Add-ons are just as their name suggests, add-ons to Google Docs, Sheets, and Forms which add additional capabilities to Google Apps. Watch the quick tutorial video on the right to see how easy it is to find, add, and use Add-ons.
In this post, I will share a few of my favourite and some other popular Add-ons for Docs, Forms and Sheets.
The Bibliography Creator by EasyBib allows you to easily create a bibliography that is alphabetized and added to the end of a paper. Simply choose book, journal article, or website, enter the title or URL, choose your citation style (MLA, APA, Chicago, Harvard…) and select your source from the search results. When you're finished, Click Add Bibliography to Doc and your citations will be alphabetized and added to the end of your paper.
Choice Eliminator will eliminate options from a multiple-choice, list, or checkbox type of question. It is a great tool to use for any type of sign up whether it be for time slots or having students choose topics without doubling up.
Appends Google Form question responses to the bottom of selected Google Docs. In other words, it organizes the responses of a Google Form into one Google Doc. Form responses can be organized as a bulleted list, separate vertical tables, or new rows in a single horizontal table, they can be timestamped and can include username if needed.
Use to update and keep a daily agenda of class activities.
I have a Google Doc for each course I teach and use a simple form that asks for the course, date, lesson topic, and lesson description/assignment. It takes less than a minute for me to complete the form and then DocAppender takes that information and populates the appropriate Google Doc which is shared on my website. My daily agenda is now available for everyone to see! See it HERE!

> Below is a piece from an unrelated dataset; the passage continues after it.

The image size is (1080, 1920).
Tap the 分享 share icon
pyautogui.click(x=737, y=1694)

Keep a Google Doc per student where you log a running record of observations around a particular skill, like reading or numeracy.
Great for peer review protocols on student Docs that you have editing rights on. Give all students the link to your form and their peer assessments will all paste into the bottom of the selected student doc
Flippity is a series of web apps that easily and quickly turn Google Sheets into a variety of useful tools.

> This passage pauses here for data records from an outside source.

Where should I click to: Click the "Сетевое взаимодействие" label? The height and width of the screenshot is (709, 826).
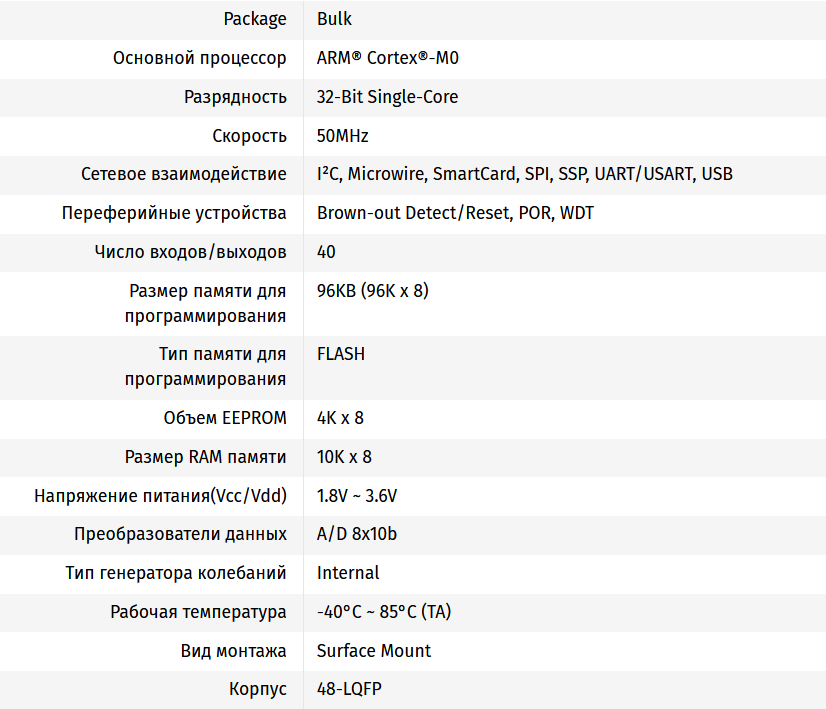pyautogui.click(x=184, y=174)
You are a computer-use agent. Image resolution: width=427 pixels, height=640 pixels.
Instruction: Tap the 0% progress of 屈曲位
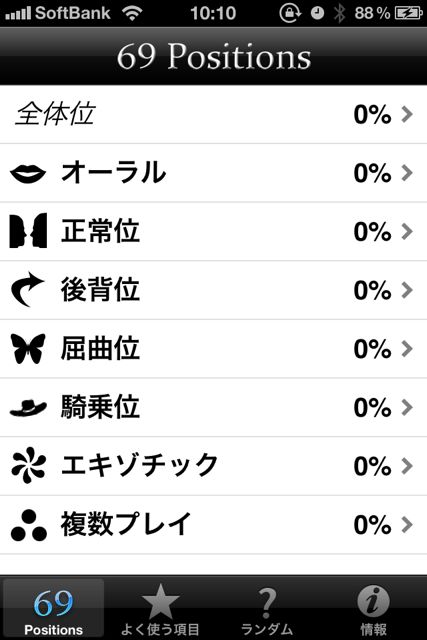click(372, 349)
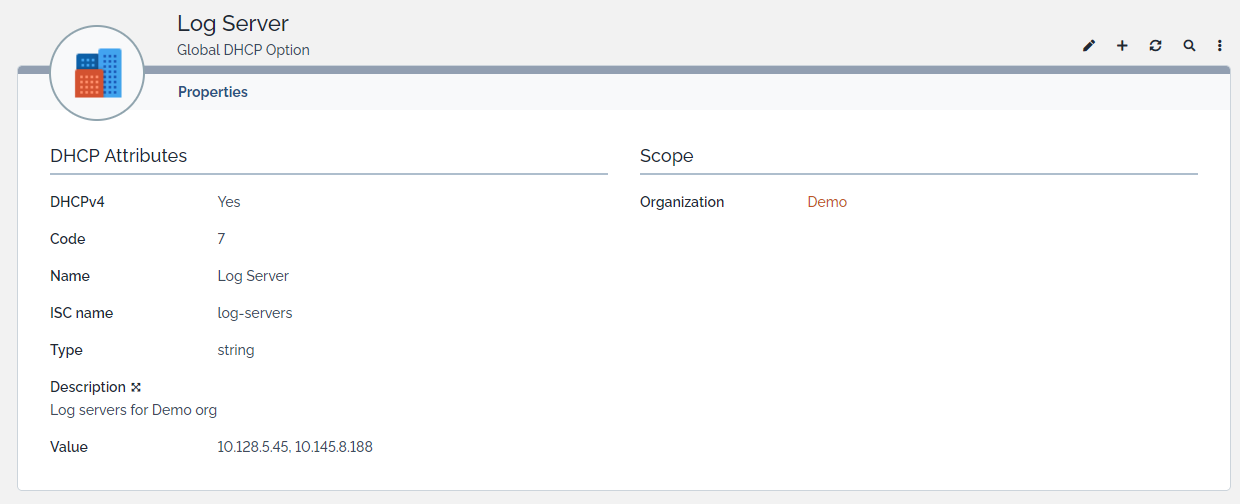This screenshot has width=1240, height=504.
Task: Click the Global DHCP Option subtitle
Action: (243, 50)
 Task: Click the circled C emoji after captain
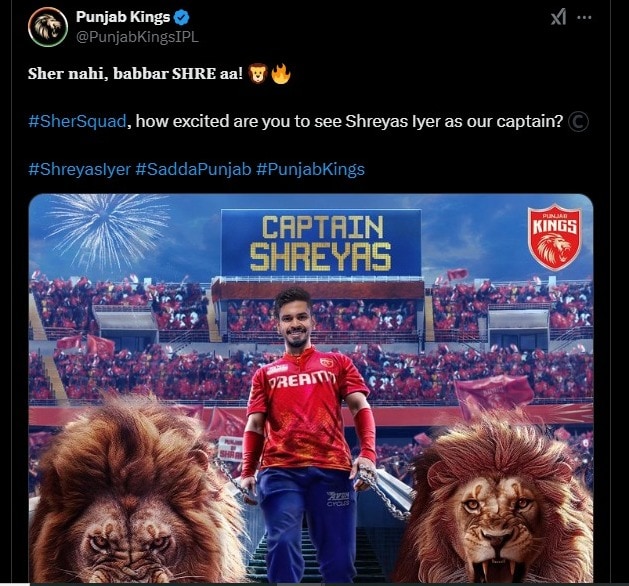pos(578,122)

For example you can create:
Online Flashcards
Quiz Show (Jeopardy Like).
Hangman, MadLibs, Crosswords, Bingo...
One of my favourite features is the ability to create random student groups using the Random Name Picker.
Doctopus gives teachers the ability to mass-copy (from a starter template), share, monitor student progress, and manage grading and feedback for student projects in Google Drive.

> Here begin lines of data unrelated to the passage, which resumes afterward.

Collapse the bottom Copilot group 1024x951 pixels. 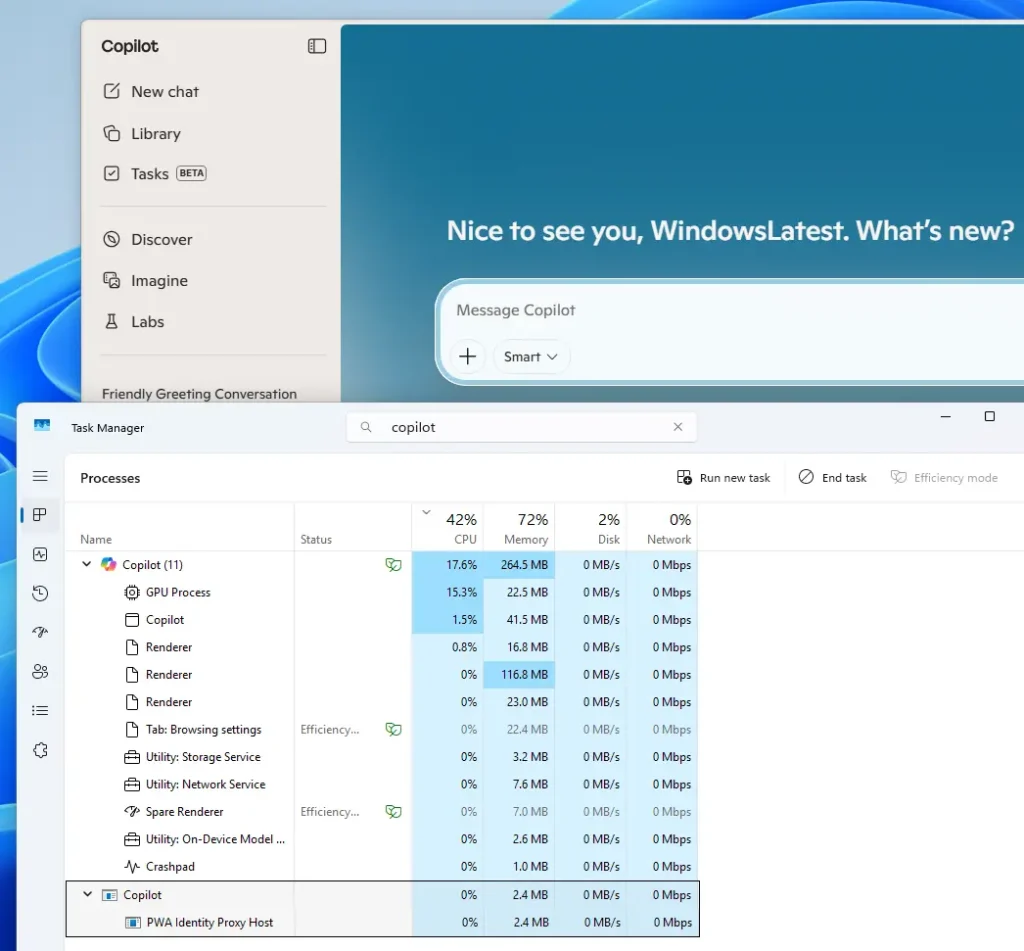[86, 894]
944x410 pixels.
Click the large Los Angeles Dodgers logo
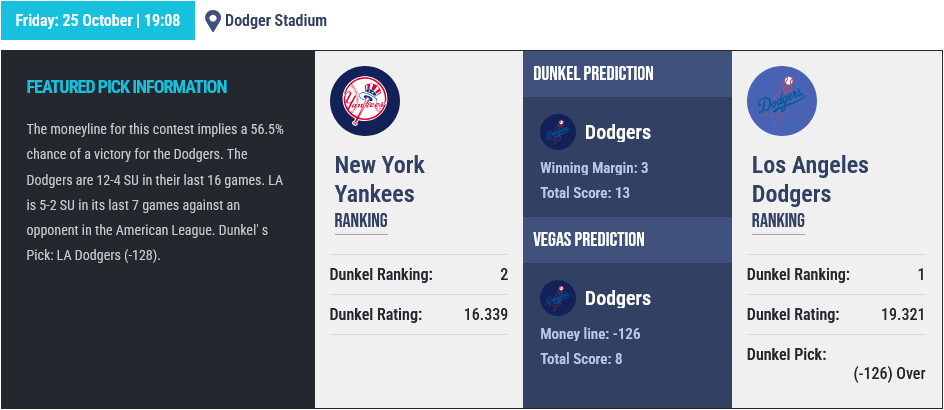pos(782,101)
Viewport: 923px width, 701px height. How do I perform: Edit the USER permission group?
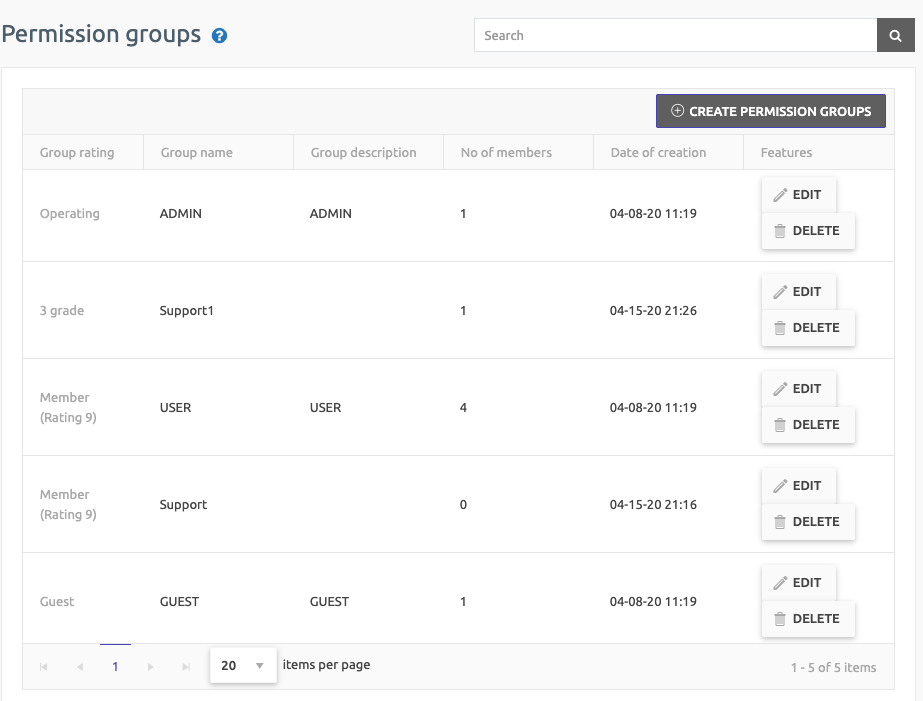(798, 389)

Its tentacles copy and "hand out" Drive files to a roster of students, giving teachers full control over starter template, sharing configuration, folder organization and file naming, as well as visibility over all work in progress -- including the ability to bulk revoke and revert student editing rights around submission deadlines, as well the ability to fetch word, revision, and comment counts on all student files.
If you use Google Forms for assessment Flubaroo is the best add-on to Google Forms/Sheets (I like it even better than than the Forms Quiz setting). Flubaroo lets you quickly grade and analyze student performance on multiple choice and fill-in assignments.
By running Flubaroo you'll be able to:
Get scores for each student, and identify students in need of extra help.
View average score, and a histogram of scores.
Quickly identify questions which a majority of the students missed.
Share scores with students via email or Google Drive, along with optional notes to the class and/or to each student.
Assign your own score to open-ended questions.